The antifungal potential of green-synthesized CeO2 NPs needs to be further addressed against various pathogenic fungi to analyze its potential in the biomedical field, especially against the multidrug-resistant fungal species. Currently, the mechanism by which CeO2 NPs elicit antifungal activity is not well understood. However, some of the reports point to the formation of excess ROS, electromagnetic interactions (Xia et al. 2008), and cell membrane protein denaturation (Howlett and Avery 1997) as the route cause of the antimicrobial activity of CeO2 NPs (Estes et al. 2021). Therefore, more rigorous studies on antifungal activities of bio-mediated CeO2 NPs are essential to explore the canopy of fungal species sensitive to the CeO2 NPs.

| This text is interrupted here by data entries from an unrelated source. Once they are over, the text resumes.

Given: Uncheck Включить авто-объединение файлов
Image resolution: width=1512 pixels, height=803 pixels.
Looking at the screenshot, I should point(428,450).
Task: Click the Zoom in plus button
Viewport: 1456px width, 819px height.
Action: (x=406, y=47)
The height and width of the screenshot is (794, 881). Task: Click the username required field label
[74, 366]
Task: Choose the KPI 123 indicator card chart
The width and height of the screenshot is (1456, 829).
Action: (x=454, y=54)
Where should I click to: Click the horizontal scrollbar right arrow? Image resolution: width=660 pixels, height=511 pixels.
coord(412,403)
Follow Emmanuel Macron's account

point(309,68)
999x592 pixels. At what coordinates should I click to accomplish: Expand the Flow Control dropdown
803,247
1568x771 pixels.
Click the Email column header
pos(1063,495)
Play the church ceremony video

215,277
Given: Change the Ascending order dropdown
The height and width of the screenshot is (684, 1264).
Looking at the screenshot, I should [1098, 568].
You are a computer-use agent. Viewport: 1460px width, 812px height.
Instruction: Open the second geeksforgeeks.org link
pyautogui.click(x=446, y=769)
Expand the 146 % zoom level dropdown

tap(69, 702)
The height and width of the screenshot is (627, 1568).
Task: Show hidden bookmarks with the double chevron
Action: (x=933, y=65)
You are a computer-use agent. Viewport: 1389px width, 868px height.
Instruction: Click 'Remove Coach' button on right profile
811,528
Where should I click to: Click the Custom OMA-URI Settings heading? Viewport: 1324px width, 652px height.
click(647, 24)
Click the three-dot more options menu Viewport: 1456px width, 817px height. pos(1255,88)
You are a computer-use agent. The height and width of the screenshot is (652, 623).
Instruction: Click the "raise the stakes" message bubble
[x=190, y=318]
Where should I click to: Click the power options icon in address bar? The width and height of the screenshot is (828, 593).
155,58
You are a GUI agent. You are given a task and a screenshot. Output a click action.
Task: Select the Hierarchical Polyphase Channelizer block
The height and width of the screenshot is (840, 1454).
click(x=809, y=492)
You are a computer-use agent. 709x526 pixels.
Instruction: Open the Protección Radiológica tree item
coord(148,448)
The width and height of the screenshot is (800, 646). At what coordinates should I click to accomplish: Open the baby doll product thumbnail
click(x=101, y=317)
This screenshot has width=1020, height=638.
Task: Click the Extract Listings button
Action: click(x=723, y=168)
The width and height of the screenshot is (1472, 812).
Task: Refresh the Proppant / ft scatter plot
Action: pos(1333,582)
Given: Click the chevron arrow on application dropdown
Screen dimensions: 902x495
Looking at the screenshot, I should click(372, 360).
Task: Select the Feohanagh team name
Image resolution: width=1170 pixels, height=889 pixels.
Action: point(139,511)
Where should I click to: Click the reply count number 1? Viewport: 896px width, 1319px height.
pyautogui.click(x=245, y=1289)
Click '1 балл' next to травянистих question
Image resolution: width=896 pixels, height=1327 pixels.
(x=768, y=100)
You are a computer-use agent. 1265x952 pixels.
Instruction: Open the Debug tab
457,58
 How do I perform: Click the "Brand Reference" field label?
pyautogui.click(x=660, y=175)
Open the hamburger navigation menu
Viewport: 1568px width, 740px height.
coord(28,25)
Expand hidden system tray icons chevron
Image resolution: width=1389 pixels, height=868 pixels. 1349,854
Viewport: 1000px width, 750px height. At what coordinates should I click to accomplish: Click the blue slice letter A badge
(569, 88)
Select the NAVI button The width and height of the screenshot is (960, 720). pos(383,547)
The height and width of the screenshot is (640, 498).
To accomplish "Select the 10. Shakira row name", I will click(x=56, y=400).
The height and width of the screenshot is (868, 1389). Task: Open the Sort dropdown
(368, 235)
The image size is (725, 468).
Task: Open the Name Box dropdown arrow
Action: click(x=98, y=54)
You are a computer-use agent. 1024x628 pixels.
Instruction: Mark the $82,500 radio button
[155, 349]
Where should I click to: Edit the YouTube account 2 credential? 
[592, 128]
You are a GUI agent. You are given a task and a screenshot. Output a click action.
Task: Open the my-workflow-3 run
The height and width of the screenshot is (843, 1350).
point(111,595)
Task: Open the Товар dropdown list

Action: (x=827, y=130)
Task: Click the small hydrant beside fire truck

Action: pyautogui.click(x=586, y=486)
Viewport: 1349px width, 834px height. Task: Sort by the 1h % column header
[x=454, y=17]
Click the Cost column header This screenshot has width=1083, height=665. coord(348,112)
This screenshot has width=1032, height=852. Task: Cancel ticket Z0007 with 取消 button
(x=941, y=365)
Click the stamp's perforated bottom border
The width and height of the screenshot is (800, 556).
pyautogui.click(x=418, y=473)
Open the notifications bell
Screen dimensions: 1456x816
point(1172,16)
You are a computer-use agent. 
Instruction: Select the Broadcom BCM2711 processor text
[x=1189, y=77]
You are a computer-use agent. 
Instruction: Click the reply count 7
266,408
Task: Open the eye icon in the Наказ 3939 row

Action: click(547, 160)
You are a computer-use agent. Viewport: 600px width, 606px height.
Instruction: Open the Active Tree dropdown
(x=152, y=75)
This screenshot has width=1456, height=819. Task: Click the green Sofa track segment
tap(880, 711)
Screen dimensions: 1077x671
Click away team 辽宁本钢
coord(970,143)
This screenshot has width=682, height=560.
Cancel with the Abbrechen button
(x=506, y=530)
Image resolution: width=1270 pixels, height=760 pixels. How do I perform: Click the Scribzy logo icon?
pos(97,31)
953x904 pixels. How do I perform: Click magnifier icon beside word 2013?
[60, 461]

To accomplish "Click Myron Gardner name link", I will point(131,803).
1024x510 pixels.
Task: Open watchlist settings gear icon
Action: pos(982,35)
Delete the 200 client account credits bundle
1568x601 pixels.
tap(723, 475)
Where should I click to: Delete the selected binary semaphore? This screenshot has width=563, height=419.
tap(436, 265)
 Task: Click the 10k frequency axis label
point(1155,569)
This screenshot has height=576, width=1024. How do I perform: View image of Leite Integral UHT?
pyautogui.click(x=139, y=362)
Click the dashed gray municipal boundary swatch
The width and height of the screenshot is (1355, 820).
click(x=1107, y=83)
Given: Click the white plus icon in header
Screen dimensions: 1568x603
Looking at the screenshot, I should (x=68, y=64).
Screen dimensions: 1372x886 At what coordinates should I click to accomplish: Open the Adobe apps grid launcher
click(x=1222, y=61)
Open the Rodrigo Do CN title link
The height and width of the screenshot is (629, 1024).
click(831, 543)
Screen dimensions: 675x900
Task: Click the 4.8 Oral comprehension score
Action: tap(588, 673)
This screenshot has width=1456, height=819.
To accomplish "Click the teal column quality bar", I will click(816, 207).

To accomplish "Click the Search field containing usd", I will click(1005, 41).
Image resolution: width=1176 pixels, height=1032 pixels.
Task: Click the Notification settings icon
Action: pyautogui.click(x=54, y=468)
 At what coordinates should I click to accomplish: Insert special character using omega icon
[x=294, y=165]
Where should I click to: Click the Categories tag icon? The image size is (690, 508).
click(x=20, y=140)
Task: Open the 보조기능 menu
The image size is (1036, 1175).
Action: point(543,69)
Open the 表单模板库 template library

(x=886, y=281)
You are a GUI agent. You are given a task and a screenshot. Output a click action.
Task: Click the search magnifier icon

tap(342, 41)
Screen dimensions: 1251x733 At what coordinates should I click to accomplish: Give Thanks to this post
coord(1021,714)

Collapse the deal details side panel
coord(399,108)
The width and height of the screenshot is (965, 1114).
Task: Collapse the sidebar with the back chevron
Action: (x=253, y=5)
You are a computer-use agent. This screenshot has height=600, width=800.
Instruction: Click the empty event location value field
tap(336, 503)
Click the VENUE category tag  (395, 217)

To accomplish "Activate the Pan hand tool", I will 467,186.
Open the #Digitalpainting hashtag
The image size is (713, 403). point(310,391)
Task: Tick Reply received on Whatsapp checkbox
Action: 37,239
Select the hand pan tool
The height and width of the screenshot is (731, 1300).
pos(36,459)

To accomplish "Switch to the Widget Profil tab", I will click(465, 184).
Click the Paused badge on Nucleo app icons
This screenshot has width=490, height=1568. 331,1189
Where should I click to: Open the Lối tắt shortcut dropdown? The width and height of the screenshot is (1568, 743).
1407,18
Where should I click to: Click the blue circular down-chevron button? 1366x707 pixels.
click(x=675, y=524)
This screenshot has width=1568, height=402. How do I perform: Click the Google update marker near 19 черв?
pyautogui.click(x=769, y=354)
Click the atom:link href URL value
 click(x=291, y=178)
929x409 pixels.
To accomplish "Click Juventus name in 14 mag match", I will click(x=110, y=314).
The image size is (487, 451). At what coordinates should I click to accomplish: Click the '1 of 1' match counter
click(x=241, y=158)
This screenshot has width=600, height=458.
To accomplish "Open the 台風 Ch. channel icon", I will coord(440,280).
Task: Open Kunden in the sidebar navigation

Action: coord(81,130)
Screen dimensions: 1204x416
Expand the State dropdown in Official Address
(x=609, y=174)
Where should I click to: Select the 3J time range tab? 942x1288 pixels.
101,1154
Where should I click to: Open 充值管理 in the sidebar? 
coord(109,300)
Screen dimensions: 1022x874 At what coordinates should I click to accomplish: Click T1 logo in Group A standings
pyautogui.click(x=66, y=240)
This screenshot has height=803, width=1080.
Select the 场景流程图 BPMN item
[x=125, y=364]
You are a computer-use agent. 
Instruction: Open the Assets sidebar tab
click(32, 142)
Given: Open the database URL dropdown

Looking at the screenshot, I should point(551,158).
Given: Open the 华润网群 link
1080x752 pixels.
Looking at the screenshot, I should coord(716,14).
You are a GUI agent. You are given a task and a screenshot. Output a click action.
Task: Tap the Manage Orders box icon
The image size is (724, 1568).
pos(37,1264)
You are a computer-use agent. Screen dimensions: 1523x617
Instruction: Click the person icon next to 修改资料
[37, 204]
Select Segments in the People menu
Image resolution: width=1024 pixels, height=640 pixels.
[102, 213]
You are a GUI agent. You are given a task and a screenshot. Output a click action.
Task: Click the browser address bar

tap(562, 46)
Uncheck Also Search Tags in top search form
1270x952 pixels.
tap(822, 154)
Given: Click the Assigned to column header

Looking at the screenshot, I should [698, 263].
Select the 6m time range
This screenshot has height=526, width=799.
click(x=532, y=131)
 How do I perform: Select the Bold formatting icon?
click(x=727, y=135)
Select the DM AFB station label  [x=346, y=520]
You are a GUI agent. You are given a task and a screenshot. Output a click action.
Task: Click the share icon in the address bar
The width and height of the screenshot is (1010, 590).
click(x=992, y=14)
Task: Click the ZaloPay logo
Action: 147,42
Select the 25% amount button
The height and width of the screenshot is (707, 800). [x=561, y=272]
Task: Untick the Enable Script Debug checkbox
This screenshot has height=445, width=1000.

As mentioned earlier, bacteria and fungi are the most diverse organisms on this earth. Some of the species of these groups can have beneficial and adverse impacts on life. However, these organisms adapt quickly to the changing environment and, thus, develop resistance to antibiotics/antifungal medicines in a short time. Thus, developing novel efficient therapies to treat these pathogenic organisms is essential. Green-synthesized nanoparticles of many metals have been shown to possess antibacterial and antifungal potential against a wide variety of species. Compared to these metals, cerium has a unique advantage of biocompatible nature with small size and specific morphological features, which imparts it more efficient in killing a vast range of pathogenic microorganisms (Nadeem et al. 2020a).

Antioxidant activity

The process of limiting or inhibiting the oxidation of biomolecules, especially lipids and proteins, and restraining oxidative chain reactions is known as antioxidant activity. Endogenous antioxidant activity checks the production of reactive oxygen and/or nitrogen species (ROS/RNS), which are highly unstable and responsible for the oxidation of lipids, proteins, DNA, etc. Thus, to avoid physiological problems, the body must tackle and maintain the balance between producing and utilizating ROS/RNS through endogenous antioxidant enzymes. Nevertheless, on the other hand, higher production of reactive oxygen species results in oxidative stress in an organism that forms the base for several pathological conditions like cellular death, cancer, diabetes, etc. (Perona et al. 2021).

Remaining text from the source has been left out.